一方で、ぼくの心にはちょっと違う感情もある。

 

池江さんのことを傍から見れば、18年以上健康にこれて、日本新記録を何度も作って、大勢の人たちから賞賛されてきた人生だ。その成功の裏にはとてつもない努力もあっただろうし、強靭な精神力もあっただろう。

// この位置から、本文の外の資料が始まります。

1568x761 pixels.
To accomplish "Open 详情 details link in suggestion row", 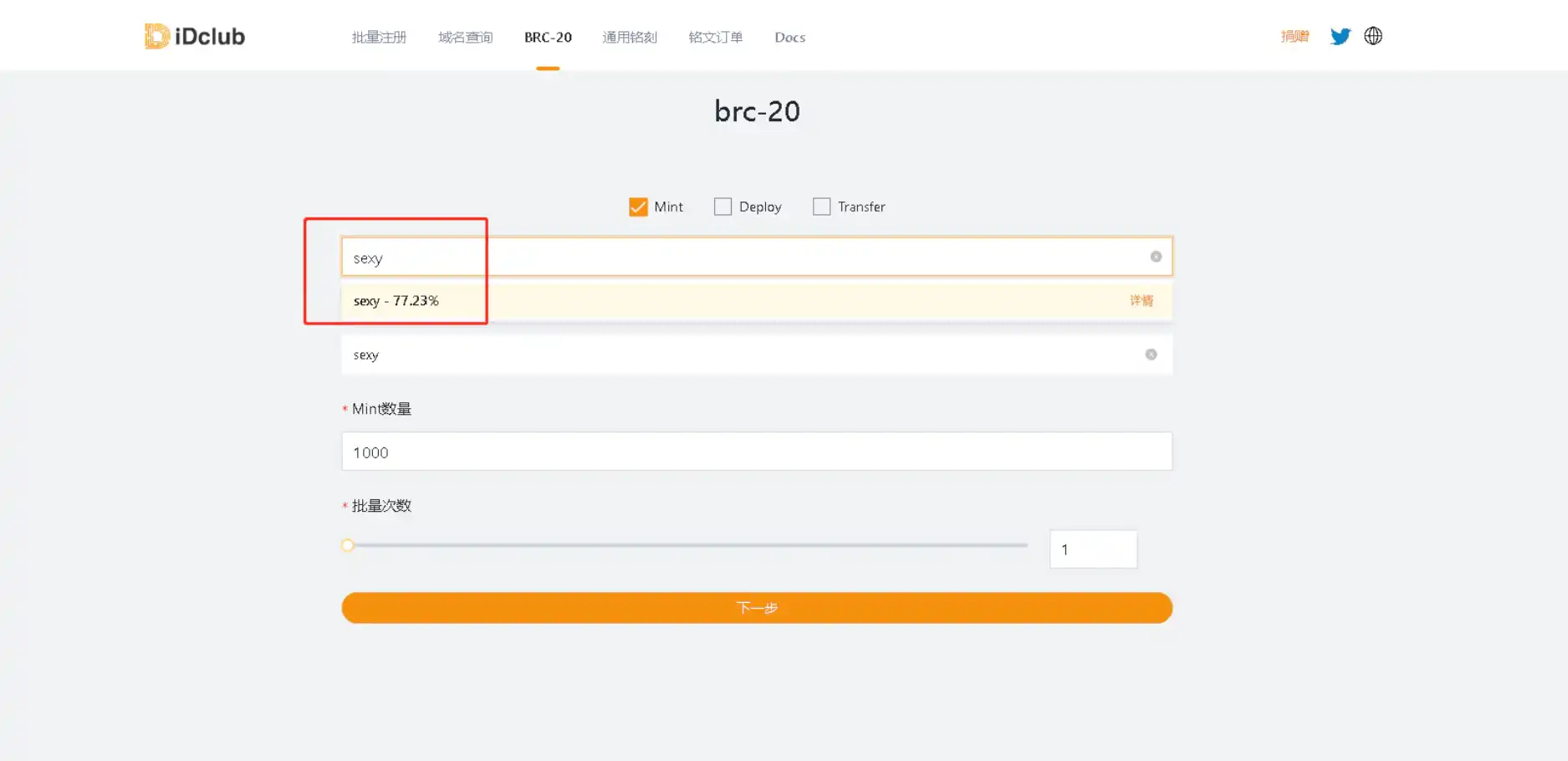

病気にさえならなければ、東京オリンピックで大活躍していたことは誰でも想像できる。

 

でもぼくの家族は3歳で白血病になった。

池江さんのような類まれな才能を持っていても発揮できなかった。努力するチャンスさえ与えられなかった。同じ病気で苦しみ励まし合っていた人たちは、僕の家族より早く亡くなってしまった人もたくさんいる。

 

ぼくが見てきた経験からすると、池江さんはまだマシなんだよね。

もちろん不幸なんだけど、もっと不幸な経験をしていると多くの人が騒ぎ立てるほど深刻な気持ちにはならない。

 

これは不幸や苦しみに対する慣れなのか、元々ぼくが鈍感なのか。

こんなことを書くと批判する人も多いんだろうな。

 

 

過去にどんな人生だったかは関係ない。

人生は常に未来に価値がある。

未来がつながっている限りは希望を持てるし、希望こそが生命力の源。

池江さんには常に希望を感じながら病魔と闘って欲しい。